At the time we were all united against the French. The Vietminh had formed a federation with all three countries, but they wanted to concentrate on pushing the French out of Vietnam once and for all.
“The Vietnamese seem to run everything.” I said.
“I’ve noticed that. But I don’t think that will last either. There are some of us who will not help Vietnam create a small empire and call it a federation.”
I was glad to hear that. I wasn’t the only one who felt suspicious of the Vietnamese intentions on Laos and Kampuchea.
Our Khmer Association was now considered a Marxist Study Circle. We had learned the basics of Marxism, now we needed tactics, especially guerrilla tactics. Reading out of books was helpful, but when members of the Vietminh actually invited us to go with them to Vietnam and learn to fight guerilla warfare for real, we were all ecstatic.
Once there, we got to see the French soldiers. After all these years, I finally saw the tables turned on them. They still had superior weapons, but we developed superior tactics. We fired at them from behind the dense jungle brush and they couldn’t even see us. They fell like flies, often getting it right in the head and going down before they knew what hit them. At times they seemed like a flock of panicked geese, not knowing what to do next. They had a hard time spotting us and at times they were like blind men shooting in the dark.
The Vietminh were setting up Khmer cells across Kampuchea and forming a front, similar to one they had formed in Vietnam. However, very little fighting was going on in Kampuchea. By 1953 Kampuchea had gained independence from France and the Vietnamese considered the conflict over. But they had left four zones, East, West, Southeast, and a zone nearly completely controlled by the Vietnamese, in control of party Khmer Communist Party operatives.

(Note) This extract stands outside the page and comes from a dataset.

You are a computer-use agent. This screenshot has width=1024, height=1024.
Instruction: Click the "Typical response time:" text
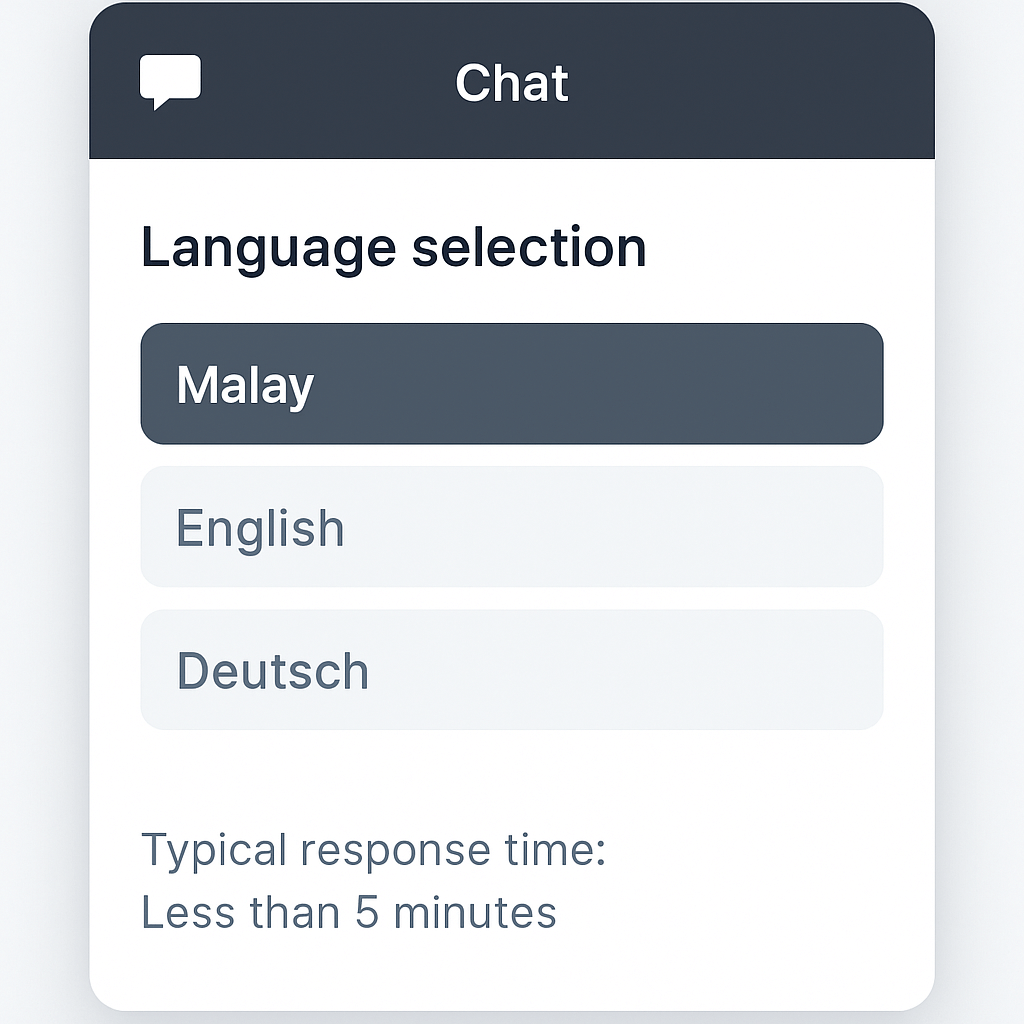pos(373,850)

The war with the French was about through, although they left a puppet government in the south. It took the French Indochina Flag, yellow with the French tri-colors and replaced it with a yellow flag with three red lines.
All the Vietnamese had to do was push out the fledging government to the south and their country was liberated. But two problems came up. First, they didn’t realize the United States would send military adviser, weapons and establish a presents there. This meant the South had a government that would be much harder to over through than first believed. The second was that they never considered our revolutionary potential for anything other than independence. I began to overhear Vietnamese officers saying that Laos and Cambodian had a common enemy, but Vietnam would was mature enough to liberate itself and form a people’s government, based on socialism. This line went straight up to the top.
When I discussed the development of a socialist people’s government in Kampuchea, the Vietnamese always scoffed at the idea.